§ What to do
Do these statements agree with the passage on car emergency kits? (a) The summer list calls for one gallon of water per person. (b) The reflective emergency blanket is listed to keep occupants warm. (c) Drivers in areas without snow or ice are told to leave out the winter items entirely. Answer yes or no for each and quote the deciding words.

§ Passage provided
━━━━━━

Summer Equipment For The Car

Now that we have a basic minimum for our vehicle emergency kit, it’s time to add to it to our vehicle kits some of the add-on items that enable consumers to customize according to their needs. In this section, we’re going to be talking about some of the items that consumers can add to their basic kit for summer-time use.

  • 1-Gallon Of Water Per Person
  • Reflective Emergency Blanket For Shade
  • Sunscreen
  • Mosquito Repellent

Winter Equipment For The Car

The next few things that we want to talk about are some of the items that can be added to a vehicle to ensure that it’s ready for winter road conditions. Some of the items in the following list are designed for drivers who expect to drive in snow or icy conditions, so if the driver lives in an area where those don’t apply, then they should adjust it according to their needs.

━━━━━━

§ Source material
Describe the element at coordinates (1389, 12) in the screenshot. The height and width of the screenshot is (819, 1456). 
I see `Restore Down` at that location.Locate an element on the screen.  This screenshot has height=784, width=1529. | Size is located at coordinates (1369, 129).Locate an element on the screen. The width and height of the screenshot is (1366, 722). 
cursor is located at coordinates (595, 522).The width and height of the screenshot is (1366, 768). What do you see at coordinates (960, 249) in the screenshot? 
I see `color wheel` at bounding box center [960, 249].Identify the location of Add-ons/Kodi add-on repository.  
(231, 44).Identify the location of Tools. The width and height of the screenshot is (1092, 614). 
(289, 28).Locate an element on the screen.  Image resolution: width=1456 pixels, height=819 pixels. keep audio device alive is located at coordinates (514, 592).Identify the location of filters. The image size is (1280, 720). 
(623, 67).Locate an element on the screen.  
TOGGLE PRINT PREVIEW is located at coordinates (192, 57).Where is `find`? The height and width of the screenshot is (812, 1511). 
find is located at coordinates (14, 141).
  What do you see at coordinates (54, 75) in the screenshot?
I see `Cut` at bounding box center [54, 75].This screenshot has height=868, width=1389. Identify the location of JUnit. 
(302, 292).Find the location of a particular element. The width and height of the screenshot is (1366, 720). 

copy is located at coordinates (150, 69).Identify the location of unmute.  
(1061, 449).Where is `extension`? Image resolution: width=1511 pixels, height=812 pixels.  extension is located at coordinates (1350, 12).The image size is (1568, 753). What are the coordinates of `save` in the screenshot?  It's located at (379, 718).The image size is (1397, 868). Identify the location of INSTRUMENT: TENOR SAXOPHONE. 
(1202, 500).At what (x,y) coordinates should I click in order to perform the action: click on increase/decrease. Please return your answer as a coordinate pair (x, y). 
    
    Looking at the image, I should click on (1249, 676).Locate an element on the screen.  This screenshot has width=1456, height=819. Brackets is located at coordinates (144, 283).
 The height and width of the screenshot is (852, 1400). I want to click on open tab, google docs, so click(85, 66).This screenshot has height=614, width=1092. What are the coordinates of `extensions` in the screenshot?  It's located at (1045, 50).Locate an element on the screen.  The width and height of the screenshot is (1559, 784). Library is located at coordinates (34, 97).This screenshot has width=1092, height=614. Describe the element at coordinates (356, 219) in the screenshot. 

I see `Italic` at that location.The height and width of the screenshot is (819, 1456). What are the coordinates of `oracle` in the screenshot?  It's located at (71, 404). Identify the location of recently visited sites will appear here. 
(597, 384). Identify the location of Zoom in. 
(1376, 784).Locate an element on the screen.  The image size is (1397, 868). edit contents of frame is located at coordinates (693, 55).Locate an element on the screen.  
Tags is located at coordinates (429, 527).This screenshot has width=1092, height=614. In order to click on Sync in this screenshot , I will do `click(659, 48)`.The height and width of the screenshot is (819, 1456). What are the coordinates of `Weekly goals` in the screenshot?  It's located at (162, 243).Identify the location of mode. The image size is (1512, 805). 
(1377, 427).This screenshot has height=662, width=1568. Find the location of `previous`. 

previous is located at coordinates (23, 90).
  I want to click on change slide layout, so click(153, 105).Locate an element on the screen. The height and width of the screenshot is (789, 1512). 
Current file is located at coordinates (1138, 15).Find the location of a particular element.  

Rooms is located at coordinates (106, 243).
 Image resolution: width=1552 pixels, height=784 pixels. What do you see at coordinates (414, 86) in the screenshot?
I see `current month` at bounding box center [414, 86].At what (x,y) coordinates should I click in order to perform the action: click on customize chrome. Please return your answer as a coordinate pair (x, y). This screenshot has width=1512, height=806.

━━━━━━

§ The completed task
(a) Yes: "1-Gallon Of Water Per Person"
(b) No: "Reflective Emergency Blanket For Shade"
(c) No: "they should adjust it according to their needs"